INSTRUCTIONS TO FOLLOW: Would you retype exactly the lines from the one holding "You are a computer-use" through the last line of the listing, and only those, without pictures?

LISTED RECORDS:
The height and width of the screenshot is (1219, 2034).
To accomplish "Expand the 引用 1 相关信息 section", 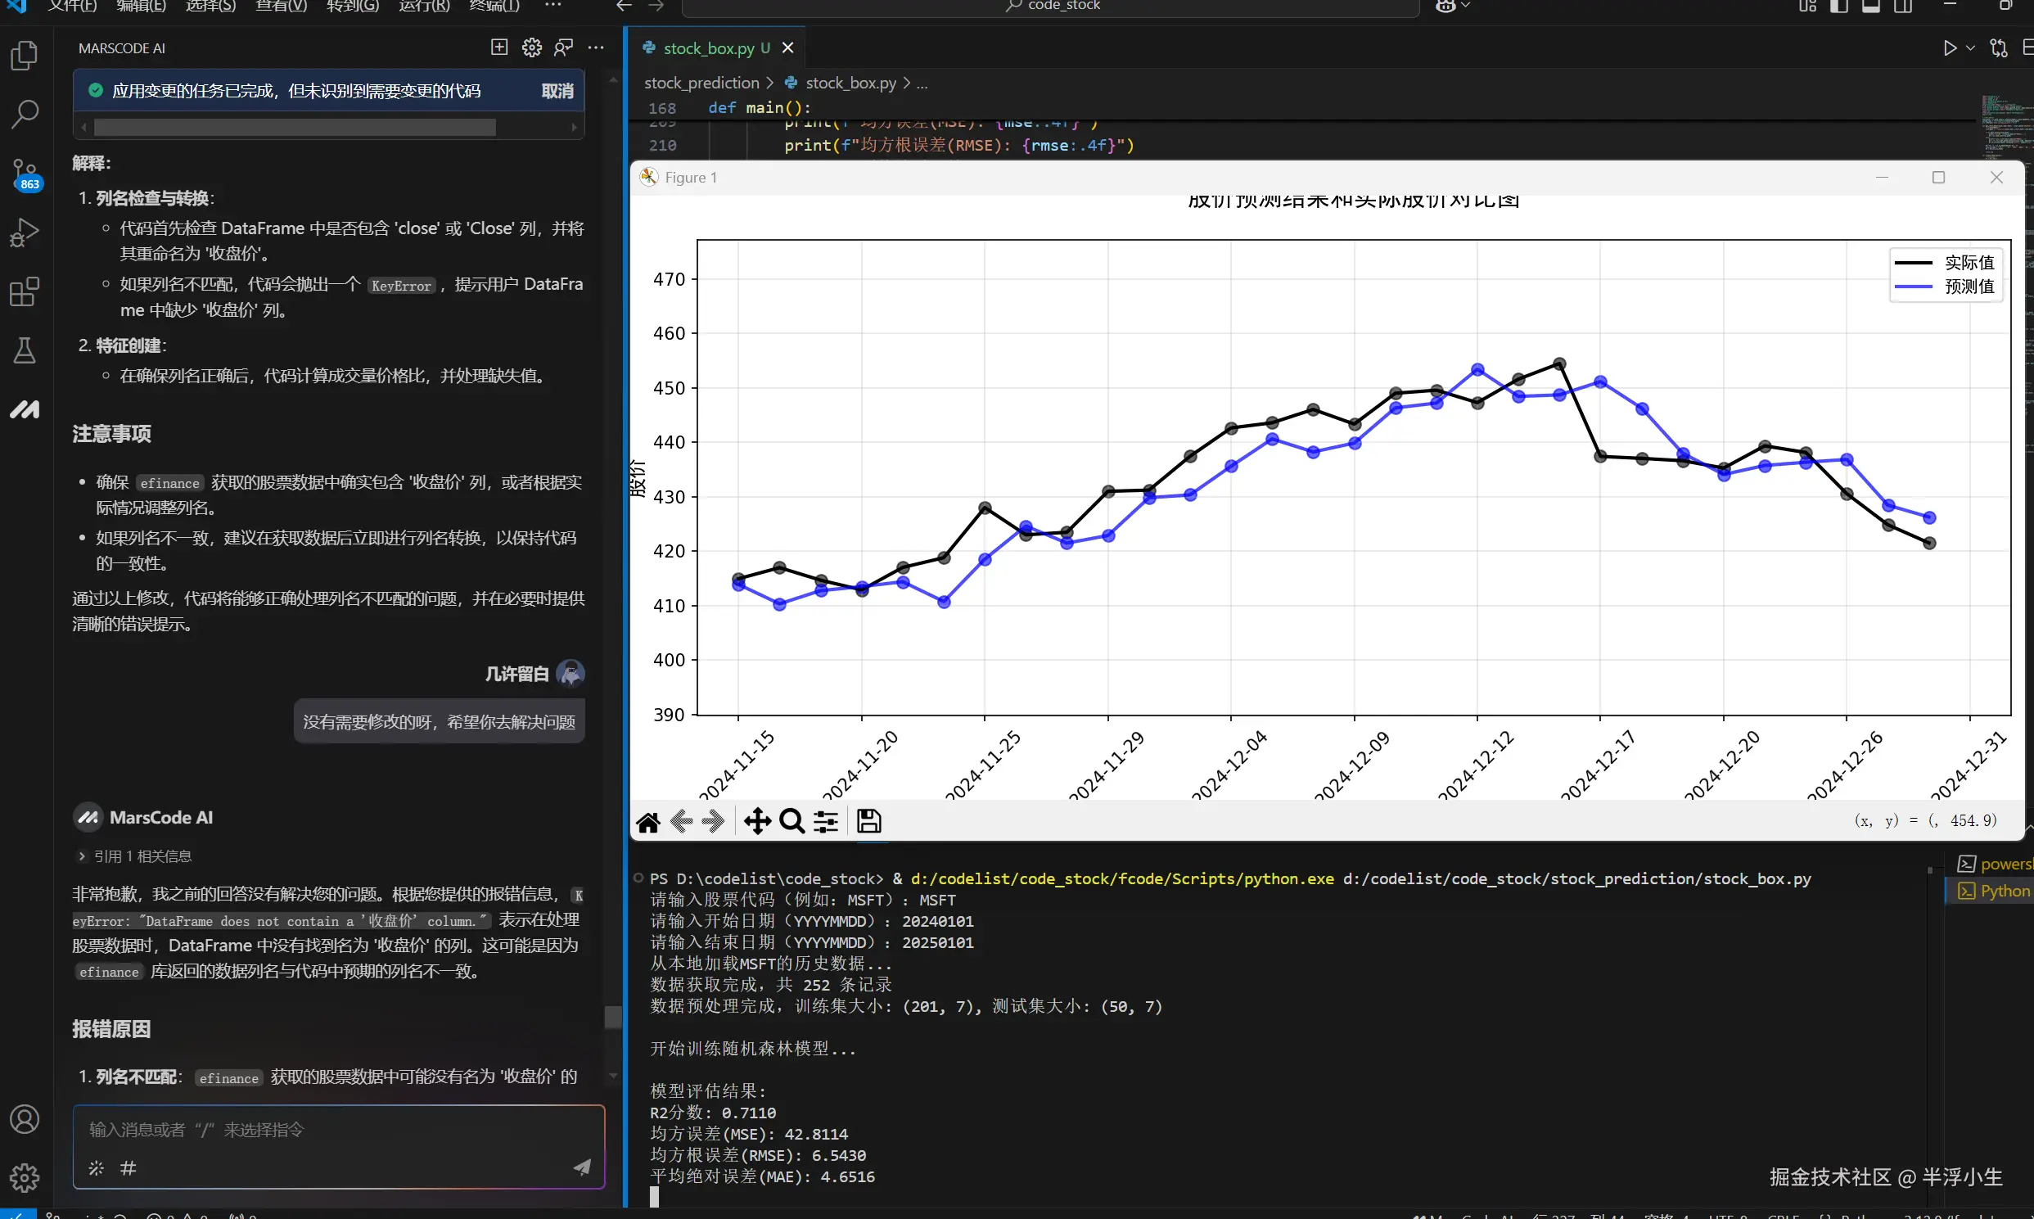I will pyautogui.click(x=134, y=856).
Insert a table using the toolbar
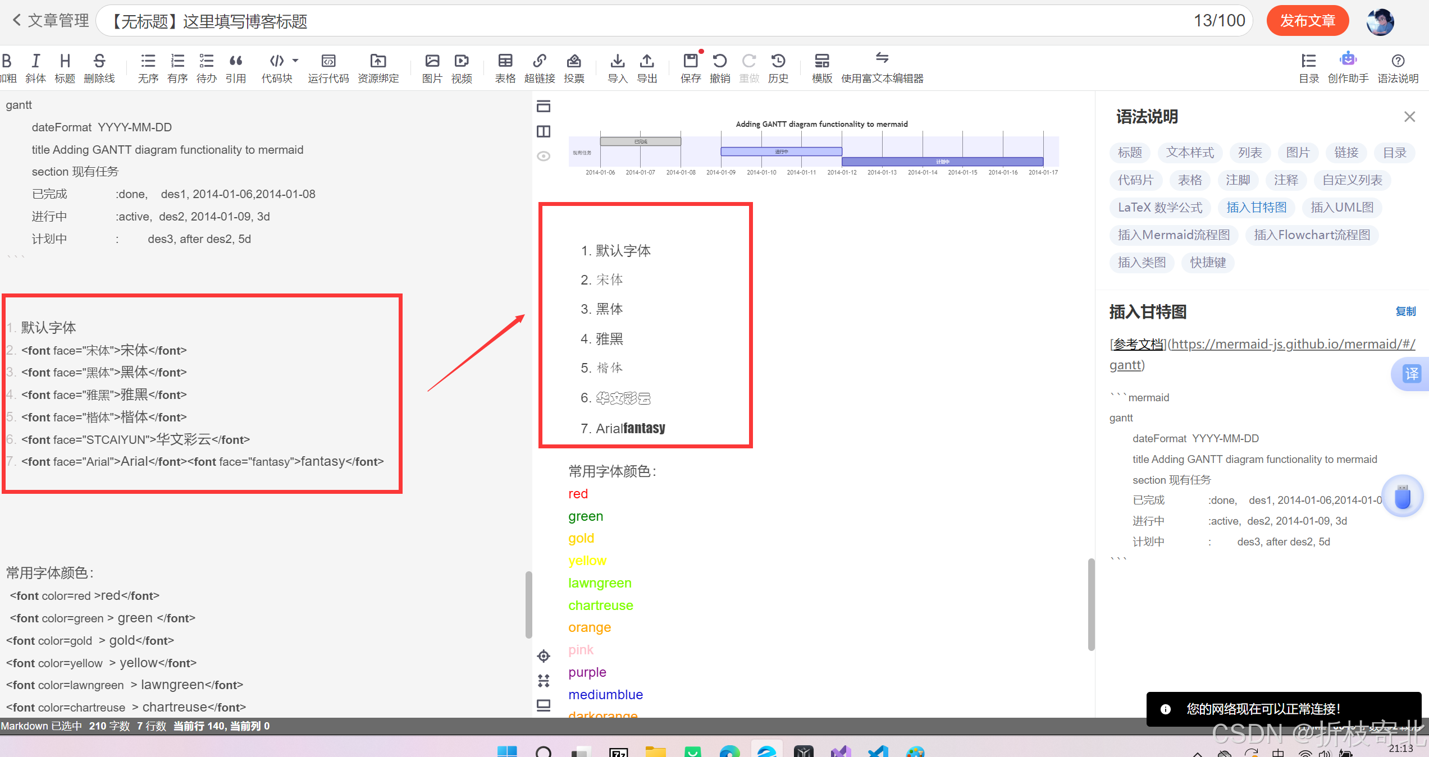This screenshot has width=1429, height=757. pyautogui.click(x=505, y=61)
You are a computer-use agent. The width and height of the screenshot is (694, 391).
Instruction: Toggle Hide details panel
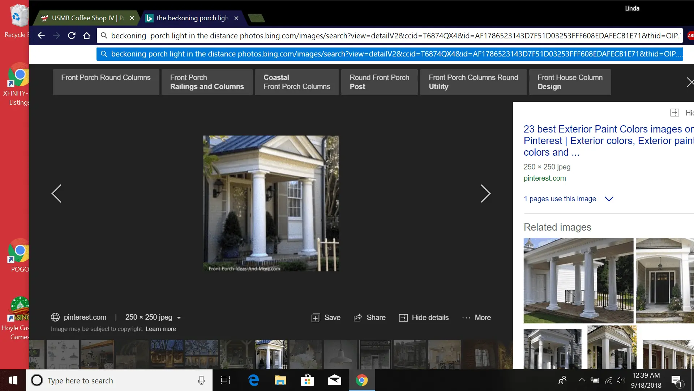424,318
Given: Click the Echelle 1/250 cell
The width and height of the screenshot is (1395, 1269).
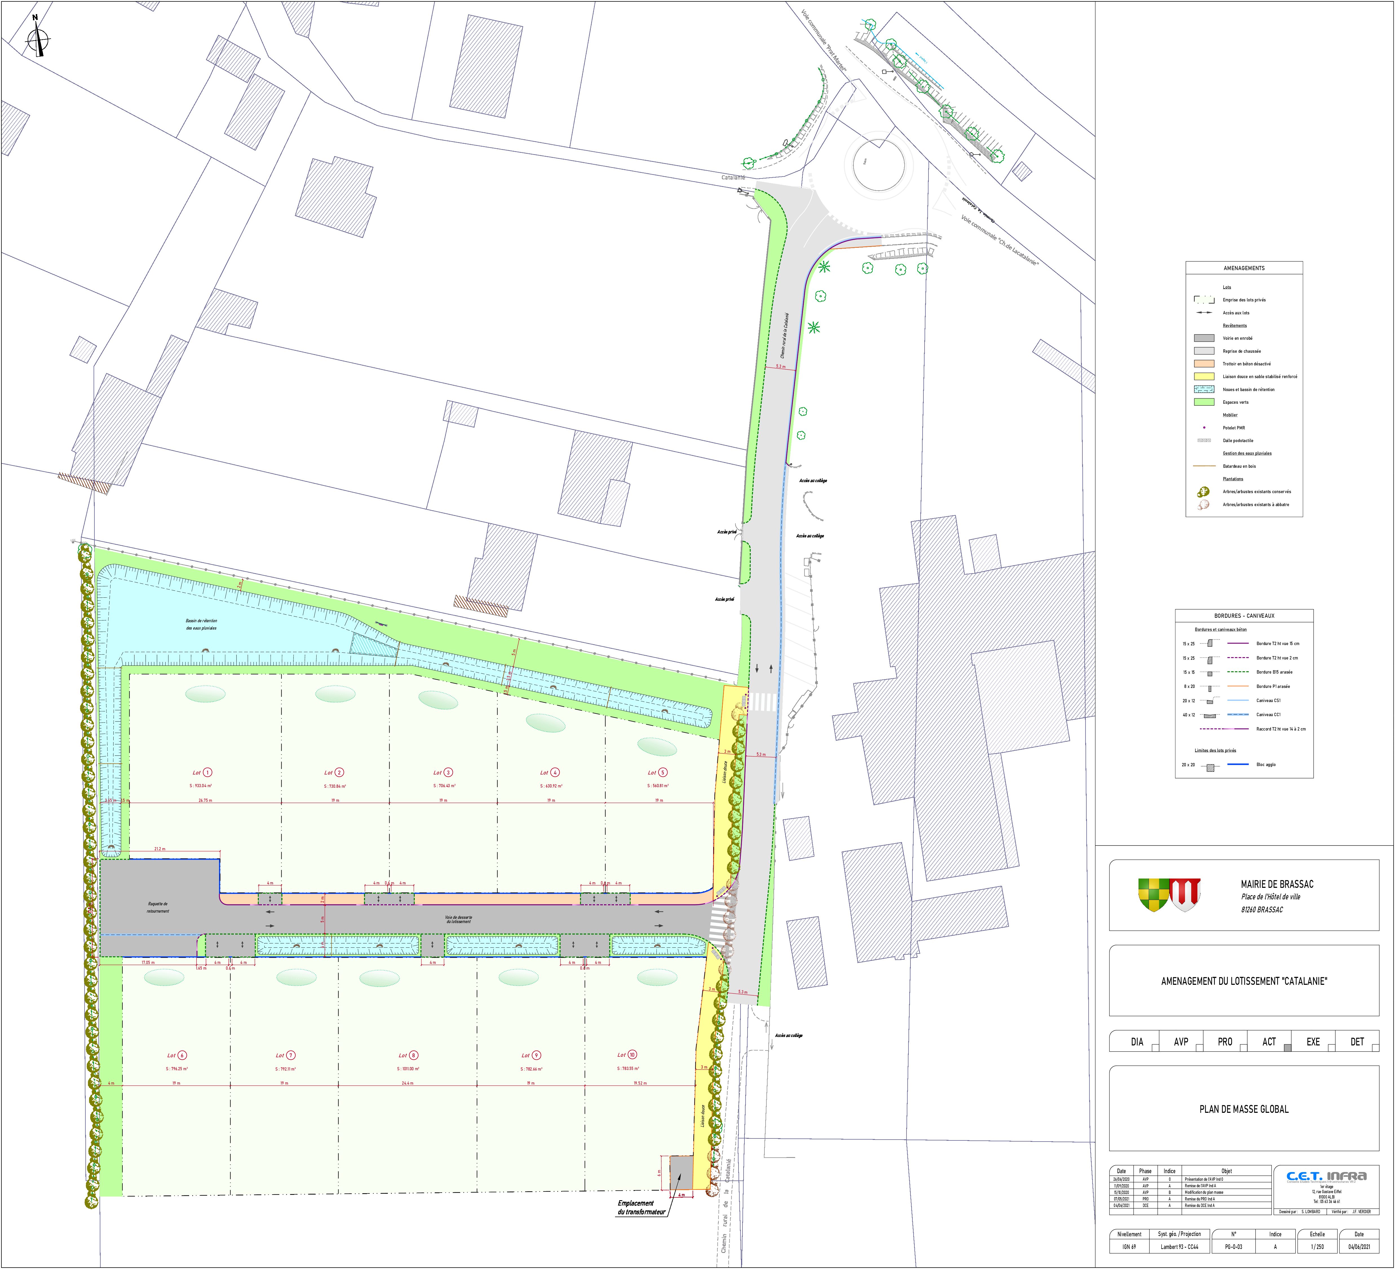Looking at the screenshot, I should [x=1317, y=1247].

EXERCISE ANSWER:
You are a computer-use agent. The width and height of the screenshot is (694, 391).
Instruction: Toggle Hide details panel
424,318
Given: Click the Echelle 1/250 cell
The width and height of the screenshot is (1395, 1269).
Looking at the screenshot, I should [x=1317, y=1247].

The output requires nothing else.